Histone modifications, chromatin structure and binding activity of EZH2 to the C/EBPβ binding region in the Vegf promoter in rat GCs undergoing luteinization. GCs were obtained from rats treated with eCG before (0 h) and 12 h after hCG injection. GCs from three rats were pooled at each time point to use for ChIP assay and FAIRE-qPCR. (A) The levels of H3K4me3, H3K9me3 and H3K27me3 of the C/EBPβ binding region were analyzed by ChIP assay. ChIP assay was performed with antibodies to H3K4me3, H3K9me3, H3K27me and control IgG. The relative levels of H3K4me3, H3K9me3 and H3K27me3 were analyzed by real-time PCR. The ratio of IP DNA to INPUT DNA sample was calculated. Data were shown as a ratio of those of 0 h.

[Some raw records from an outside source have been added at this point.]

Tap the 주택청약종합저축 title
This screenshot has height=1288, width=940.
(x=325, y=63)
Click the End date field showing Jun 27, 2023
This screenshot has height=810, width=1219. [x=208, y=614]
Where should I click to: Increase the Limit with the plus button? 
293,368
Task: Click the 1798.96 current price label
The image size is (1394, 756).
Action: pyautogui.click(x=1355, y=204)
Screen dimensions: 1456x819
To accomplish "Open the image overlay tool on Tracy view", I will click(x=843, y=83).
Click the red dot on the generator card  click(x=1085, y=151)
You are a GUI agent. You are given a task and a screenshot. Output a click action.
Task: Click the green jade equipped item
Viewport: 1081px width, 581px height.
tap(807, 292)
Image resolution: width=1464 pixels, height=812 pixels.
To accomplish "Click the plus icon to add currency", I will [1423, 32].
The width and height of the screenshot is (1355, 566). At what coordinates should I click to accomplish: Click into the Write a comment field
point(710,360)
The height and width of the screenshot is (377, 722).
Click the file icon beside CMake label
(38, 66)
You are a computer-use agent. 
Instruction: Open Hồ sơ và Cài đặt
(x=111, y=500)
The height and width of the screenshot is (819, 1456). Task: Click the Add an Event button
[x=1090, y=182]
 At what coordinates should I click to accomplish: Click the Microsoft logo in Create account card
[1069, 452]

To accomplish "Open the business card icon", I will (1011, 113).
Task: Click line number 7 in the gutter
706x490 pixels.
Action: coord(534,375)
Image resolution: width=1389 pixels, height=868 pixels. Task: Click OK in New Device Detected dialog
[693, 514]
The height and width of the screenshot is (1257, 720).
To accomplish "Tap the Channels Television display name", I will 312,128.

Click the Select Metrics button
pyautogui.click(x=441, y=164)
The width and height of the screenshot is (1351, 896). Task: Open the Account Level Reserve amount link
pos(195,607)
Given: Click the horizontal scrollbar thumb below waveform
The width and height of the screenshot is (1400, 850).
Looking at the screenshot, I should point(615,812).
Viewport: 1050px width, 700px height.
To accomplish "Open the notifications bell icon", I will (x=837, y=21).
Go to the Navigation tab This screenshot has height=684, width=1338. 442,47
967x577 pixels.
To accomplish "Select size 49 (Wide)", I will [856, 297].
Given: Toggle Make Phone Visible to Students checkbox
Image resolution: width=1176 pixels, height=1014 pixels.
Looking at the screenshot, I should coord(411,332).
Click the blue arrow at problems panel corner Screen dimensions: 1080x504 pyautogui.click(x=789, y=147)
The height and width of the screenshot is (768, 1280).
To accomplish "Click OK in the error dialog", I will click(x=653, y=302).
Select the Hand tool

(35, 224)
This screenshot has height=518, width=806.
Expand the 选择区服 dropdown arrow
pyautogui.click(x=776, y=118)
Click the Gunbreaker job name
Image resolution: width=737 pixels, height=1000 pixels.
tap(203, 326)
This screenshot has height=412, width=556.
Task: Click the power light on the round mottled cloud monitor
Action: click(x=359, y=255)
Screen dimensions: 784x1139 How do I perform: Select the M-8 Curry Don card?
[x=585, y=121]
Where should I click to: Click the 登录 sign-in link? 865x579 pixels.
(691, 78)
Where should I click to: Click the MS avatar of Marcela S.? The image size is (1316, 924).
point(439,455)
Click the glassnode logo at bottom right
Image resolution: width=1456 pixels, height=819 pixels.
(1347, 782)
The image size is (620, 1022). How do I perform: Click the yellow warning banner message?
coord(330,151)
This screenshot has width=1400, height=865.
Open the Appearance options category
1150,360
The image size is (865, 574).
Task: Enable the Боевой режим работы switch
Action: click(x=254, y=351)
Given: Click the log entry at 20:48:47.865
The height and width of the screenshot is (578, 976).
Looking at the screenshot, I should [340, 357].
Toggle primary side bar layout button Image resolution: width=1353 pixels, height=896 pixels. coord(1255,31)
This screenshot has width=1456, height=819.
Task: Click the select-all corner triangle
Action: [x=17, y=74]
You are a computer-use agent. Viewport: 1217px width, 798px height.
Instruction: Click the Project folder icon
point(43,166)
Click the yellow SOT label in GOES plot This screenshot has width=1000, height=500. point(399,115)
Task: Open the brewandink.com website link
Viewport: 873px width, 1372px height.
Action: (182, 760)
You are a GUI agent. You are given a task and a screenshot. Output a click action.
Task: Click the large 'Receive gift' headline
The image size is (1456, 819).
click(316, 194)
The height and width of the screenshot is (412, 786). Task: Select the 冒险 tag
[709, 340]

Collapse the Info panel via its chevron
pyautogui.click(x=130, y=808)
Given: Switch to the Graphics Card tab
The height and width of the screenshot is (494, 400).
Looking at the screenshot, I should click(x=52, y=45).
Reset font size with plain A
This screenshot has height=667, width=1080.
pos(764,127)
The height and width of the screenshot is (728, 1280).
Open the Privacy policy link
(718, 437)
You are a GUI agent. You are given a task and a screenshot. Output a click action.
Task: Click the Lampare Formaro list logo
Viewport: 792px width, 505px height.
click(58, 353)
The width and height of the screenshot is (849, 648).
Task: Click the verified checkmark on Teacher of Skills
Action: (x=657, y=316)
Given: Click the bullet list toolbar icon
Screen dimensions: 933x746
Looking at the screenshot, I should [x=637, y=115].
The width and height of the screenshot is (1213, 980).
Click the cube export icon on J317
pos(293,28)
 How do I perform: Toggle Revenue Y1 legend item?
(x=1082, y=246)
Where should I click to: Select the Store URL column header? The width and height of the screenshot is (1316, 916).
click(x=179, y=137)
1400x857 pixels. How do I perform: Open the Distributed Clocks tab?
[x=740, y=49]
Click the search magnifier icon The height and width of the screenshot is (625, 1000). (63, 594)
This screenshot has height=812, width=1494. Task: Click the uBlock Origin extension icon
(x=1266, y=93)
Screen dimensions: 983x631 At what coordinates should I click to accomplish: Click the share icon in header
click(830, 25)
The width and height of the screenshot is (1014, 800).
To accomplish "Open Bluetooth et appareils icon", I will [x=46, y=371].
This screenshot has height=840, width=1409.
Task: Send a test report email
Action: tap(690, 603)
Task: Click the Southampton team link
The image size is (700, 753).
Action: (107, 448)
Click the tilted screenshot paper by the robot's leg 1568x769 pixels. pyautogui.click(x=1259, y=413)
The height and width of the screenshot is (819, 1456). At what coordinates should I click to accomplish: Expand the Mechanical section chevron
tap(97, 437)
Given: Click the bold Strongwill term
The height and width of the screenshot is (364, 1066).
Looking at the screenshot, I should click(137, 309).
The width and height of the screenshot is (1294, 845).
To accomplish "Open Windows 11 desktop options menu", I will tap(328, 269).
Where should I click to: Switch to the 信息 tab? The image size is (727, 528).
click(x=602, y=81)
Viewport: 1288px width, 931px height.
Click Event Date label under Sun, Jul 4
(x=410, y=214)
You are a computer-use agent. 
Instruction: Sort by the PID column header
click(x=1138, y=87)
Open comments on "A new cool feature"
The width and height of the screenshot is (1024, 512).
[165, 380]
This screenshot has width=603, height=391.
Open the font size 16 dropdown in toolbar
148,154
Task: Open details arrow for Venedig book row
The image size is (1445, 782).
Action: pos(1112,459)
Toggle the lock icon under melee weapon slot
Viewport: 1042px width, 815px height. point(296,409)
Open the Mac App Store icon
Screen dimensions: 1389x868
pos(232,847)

Each value represents the mean ± SEM of 3 independent experiments. a, P < 0.05 vs. 0 h. All PCR products from IP DNA or INPUT DNA were electrophoresed on the same gel and the representative ethidium bromide-stained gels are shown at the right. (B) To determine the changes of the chromatin structure in the C/EBPβ binding region, a FAIRE-qPCR was performed with same primers used in ChIP assay. The ratio of FAIRE enrichment in the Vegf promoter region was calculated. Data were shown as a ratio of those of 0 h. Each value represents the mean ± SEM of 4 independent experiments. a, P < 0.05 vs. 0 h. (C) Binding activity of EZH2 to the C/EBPβ binding region was analyzed by ChIP assay. ChIP assay was performed with antibodies to EZH2 and control IgG. The relative levels of EZH2 binding activities were analyzed by real-time PCR. The ratio of IP DNA to INPUT DNA sample was calculated. Data were shown as a ratio of those of 0 h. Each value represents the mean ± SEM of 3 independent experiments. a, P < 0.05 vs. 0 h. PCR products from IP DNA and INPUT DNA were also electrophoresed. The images of representative gels are shown.